Malicious people will take advantage of whatever mechanism is offered.
If you allow comments but not downvotes, they will use comment spam. If you allow downvotes from new accounts, they’ll do the bury-brigade thing. If you require posters to get accounts and use their legal names and real locations, attackers will stalk people, find their homes, scare their children, and leave poo on their doorstep. If you have a mechanism for automatic takedowns of copyright violations, they’ll send forged DMCA notices. (Yes, even though it’s illegal to do so. It’s a common tactic to get the identity of pseudonymous posters, since a DMCA counterclaim requires a statement of the poster’s name, address, and telephone number!)

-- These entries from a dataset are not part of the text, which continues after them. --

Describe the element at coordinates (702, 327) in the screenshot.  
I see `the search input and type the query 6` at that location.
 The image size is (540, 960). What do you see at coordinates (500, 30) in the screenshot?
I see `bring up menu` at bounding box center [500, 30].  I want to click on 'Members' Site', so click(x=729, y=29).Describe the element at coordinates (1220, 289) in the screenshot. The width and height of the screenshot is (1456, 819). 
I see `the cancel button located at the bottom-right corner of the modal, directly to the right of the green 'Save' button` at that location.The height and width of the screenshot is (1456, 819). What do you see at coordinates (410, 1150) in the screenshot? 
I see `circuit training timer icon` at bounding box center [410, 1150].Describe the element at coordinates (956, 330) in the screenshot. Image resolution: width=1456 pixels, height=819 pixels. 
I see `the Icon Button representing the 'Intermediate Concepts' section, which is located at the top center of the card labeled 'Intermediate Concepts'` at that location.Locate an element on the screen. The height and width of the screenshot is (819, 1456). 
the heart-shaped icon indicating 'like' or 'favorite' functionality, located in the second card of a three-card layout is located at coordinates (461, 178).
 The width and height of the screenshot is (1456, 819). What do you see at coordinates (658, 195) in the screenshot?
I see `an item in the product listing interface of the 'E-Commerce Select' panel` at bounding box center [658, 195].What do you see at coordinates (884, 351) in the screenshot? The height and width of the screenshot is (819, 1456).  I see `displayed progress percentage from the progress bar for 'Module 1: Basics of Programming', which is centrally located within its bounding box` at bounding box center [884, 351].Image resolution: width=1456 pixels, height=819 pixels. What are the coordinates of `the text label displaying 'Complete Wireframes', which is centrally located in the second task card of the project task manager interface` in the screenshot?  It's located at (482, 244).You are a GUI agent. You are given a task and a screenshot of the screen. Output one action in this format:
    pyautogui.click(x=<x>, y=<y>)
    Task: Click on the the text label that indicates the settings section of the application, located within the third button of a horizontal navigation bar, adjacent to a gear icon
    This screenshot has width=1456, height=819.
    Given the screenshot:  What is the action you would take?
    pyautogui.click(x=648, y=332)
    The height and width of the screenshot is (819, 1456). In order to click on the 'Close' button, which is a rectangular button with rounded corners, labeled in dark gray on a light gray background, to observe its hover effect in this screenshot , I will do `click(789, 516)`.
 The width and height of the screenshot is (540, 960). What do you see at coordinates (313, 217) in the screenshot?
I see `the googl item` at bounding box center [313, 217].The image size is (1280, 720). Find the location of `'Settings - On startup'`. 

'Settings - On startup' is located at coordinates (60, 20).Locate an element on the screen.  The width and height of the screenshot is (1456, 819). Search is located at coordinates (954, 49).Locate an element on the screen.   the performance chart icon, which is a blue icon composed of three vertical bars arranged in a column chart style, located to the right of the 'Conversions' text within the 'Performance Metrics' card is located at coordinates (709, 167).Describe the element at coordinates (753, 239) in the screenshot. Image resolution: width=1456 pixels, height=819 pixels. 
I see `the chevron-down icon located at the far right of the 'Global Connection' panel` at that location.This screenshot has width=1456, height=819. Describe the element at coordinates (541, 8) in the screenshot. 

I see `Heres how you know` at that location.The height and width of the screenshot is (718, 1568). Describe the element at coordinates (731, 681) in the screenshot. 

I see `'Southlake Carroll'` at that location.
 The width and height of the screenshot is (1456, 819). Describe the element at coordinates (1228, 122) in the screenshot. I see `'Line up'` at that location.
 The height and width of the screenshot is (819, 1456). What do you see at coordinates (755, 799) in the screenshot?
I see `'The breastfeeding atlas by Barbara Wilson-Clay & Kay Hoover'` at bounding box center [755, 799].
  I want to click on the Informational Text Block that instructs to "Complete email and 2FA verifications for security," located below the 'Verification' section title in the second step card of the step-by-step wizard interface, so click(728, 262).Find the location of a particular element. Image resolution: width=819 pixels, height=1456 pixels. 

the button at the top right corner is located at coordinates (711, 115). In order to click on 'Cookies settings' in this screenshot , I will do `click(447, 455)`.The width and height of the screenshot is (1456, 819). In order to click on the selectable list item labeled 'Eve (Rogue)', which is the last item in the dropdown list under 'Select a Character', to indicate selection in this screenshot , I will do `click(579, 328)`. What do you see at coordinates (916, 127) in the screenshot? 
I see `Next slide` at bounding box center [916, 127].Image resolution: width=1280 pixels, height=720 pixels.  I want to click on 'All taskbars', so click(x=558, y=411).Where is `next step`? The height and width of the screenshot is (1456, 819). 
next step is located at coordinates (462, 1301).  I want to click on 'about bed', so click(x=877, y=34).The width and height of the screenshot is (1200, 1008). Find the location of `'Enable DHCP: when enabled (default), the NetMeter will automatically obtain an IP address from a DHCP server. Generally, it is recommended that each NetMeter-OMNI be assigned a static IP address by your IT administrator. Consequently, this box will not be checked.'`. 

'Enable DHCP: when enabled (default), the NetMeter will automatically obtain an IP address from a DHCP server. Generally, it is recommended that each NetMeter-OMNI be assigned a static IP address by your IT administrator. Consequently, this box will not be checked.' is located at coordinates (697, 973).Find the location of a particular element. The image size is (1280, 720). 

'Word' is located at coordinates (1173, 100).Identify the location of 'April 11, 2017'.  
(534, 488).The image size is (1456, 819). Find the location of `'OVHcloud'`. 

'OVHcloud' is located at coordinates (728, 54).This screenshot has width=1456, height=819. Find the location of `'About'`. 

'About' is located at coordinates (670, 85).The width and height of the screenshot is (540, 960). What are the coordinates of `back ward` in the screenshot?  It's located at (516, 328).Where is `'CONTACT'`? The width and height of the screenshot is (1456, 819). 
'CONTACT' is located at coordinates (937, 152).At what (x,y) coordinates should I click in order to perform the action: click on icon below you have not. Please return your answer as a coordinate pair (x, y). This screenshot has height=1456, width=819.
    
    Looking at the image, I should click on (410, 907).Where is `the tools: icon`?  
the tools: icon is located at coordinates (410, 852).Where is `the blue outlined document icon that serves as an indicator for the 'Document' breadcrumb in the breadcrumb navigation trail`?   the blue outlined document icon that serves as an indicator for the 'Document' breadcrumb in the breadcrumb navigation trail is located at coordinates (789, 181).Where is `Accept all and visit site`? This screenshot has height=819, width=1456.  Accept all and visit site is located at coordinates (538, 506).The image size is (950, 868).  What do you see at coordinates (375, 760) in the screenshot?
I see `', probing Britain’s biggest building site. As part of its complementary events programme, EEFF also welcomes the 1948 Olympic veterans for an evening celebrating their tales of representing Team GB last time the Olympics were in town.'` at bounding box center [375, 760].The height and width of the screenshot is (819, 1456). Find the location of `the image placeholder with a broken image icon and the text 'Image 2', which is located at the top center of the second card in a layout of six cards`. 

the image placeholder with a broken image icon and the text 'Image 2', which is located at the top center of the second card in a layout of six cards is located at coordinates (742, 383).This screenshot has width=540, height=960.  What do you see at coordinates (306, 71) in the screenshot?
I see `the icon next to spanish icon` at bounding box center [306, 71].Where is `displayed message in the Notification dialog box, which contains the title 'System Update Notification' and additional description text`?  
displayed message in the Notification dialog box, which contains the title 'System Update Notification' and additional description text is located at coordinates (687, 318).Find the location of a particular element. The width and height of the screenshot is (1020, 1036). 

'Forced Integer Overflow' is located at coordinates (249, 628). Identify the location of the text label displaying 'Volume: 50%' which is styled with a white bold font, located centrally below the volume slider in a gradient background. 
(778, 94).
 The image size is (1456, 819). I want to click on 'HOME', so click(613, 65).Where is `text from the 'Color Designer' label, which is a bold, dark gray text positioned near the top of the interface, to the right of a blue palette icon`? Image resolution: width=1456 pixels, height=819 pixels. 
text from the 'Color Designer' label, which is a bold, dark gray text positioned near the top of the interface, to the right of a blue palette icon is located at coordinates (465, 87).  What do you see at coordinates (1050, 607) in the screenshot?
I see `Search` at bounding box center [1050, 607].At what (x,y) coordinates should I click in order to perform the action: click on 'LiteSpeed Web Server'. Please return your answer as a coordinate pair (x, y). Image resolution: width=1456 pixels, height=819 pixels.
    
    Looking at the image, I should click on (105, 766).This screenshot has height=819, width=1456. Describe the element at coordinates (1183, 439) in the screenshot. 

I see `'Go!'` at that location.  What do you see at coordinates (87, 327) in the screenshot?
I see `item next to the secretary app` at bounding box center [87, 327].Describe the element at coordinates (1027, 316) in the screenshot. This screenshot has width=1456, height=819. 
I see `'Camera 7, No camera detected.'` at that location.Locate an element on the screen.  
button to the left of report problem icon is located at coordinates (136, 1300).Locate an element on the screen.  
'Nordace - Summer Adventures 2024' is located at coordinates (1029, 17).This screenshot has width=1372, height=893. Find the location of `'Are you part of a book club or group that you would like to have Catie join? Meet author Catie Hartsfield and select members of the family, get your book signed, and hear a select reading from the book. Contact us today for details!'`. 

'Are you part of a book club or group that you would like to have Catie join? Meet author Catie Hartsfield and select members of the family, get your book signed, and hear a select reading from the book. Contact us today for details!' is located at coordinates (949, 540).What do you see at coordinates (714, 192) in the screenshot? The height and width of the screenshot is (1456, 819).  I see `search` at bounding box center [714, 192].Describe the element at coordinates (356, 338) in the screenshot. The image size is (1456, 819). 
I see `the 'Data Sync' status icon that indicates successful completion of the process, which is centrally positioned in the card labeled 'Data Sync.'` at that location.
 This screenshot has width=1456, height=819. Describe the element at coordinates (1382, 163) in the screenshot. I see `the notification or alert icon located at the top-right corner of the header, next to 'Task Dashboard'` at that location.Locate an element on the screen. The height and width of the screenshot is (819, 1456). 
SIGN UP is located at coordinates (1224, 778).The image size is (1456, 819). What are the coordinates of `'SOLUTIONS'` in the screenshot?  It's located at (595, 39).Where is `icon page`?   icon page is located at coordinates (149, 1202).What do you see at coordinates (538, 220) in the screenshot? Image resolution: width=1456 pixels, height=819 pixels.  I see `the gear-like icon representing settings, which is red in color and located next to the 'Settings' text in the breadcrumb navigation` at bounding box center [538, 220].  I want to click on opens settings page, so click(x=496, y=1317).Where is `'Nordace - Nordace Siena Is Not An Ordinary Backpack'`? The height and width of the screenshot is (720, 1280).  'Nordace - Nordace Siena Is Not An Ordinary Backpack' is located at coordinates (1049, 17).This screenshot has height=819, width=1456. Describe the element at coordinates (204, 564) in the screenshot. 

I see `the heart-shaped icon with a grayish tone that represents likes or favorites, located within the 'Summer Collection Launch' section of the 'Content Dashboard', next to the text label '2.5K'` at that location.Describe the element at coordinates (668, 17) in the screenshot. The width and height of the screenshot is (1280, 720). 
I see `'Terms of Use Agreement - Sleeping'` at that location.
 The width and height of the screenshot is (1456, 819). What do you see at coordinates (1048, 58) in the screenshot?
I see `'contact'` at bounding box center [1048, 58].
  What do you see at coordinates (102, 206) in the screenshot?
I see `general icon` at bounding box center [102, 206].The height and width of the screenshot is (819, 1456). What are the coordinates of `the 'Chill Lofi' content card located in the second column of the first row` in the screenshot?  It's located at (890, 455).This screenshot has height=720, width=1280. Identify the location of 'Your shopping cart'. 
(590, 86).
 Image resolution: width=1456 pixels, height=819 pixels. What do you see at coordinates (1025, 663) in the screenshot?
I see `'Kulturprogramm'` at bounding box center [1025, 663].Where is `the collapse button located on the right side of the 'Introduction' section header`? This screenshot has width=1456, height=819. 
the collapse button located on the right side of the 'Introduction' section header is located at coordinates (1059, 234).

Attackers of this sort look for asymmetric attacks — things that are relatively cheap, easy, and risk-free for them to do, and cause much more ① grief, and ② time & energy expenditure, on the part of the attacked person or site. The ideal attack is one that is quick and easily repeatable, causes the target great discomfort, and requires the target to spend a bunch of time to clean it up. The intention is to get the target to go away, to cease being visible; to “run them out of town” as it were.
(For an analogy, consider the act of a vandal spray-painting swastikas or dicks on someone’s house. It makes the target feel very unsafe; it causes them a bunch more work to clean up than it cost the vandal to do it; it can be done quickly; and it’s not very risky in a lot of neighborhoods.)
Attackers look for relative advantages — for instance, if the attackers have coding ability and the target does not, they can use automated posting (bots) or denial-of-service attacks. If the attackers have more free time (e.g. if they are unemployed youths and the target is a working mother’s blog), they can post obscene spam or what-have-you at hours when the target is not online to moderate or respond. They also look for ways to increase their advantage — for instance, if they can ascertain the target’s real-world identity while remaining anonymous themselves, the attackers can escalate to more credible threats, harassment with photos, “we know where you live”, or the like.
Responses to this sort of attacker have to address the facts on the ground. They have to make it harder for attackers to drive up the costs (time, labor, and emotional) for legitimate users, without much additional encumbrance on the legitimate users.
The issue with the buttons is that 4chan has a campaign to mass downvote anything she does, maybe even bots to do this automatically. Her texts have disappeared from the main page even though they’re very popular, and every comment she posts appears almost immediately with downvotes. The removal of downvotes wouldn’t solve the underlying problem, sure, but it’d make the abuse much more difficult to implement as to remove her texts from public view it’d require the abusers to mass upvote everything else rather than just downvoting her own specific contributions.
Malicious people will take advantage of whatever mechanism is offered.
If you allow comments but not downvotes, they will use comment spam. If you allow downvotes from new accounts, they’ll do the bury-brigade thing. If you require posters to get accounts and use their legal names and real locations, attackers will stalk people, find their homes, scare their children, and leave poo on their doorstep. If you have a mechanism for automatic takedowns of copyright violations, they’ll send forged DMCA notices. (Yes, even though it’s illegal to do so. It’s a common tactic to get the identity of pseudonymous posters, since a DMCA counterclaim requires a statement of the poster’s name, address, and telephone number!)
Attackers of this sort look for asymmetric attacks — things that are relatively cheap, easy, and risk-free for them to do, and cause much more ① grief, and ② time & energy expenditure, on the part of the attacked person or site. The ideal attack is one that is quick and easily repeatable, causes the target great discomfort, and requires the target to spend a bunch of time to clean it up. The intention is to get the target to go away, to cease being visible; to “run them out of town” as it were.
(For an analogy, consider the act of a vandal spray-painting swastikas or dicks on someone’s house. It makes the target feel very unsafe; it causes them a bunch more work to clean up than it cost the vandal to do it; it can be done quickly; and it’s not very risky in a lot of neighborhoods.)
Attackers look for relative advantages — for instance, if the attackers have coding ability and the target does not, they can use automated posting (bots) or denial-of-service attacks. If the attackers have more free time (e.g. if they are unemployed youths and the target is a working mother’s blog), they can post obscene spam or what-have-you at hours when the target is not online to moderate or respond. They also look for ways to increase their advantage — for instance, if they can ascertain the target’s real-world identity while remaining anonymous themselves, the attackers can escalate to more credible threats, harassment with photos, “we know where you live”, or the like.
Responses to this sort of attacker have to address the facts on the ground. They have to make it harder for attackers to drive up the costs (time, labor, and emotional) for legitimate users, without much additional encumbrance on the legitimate users.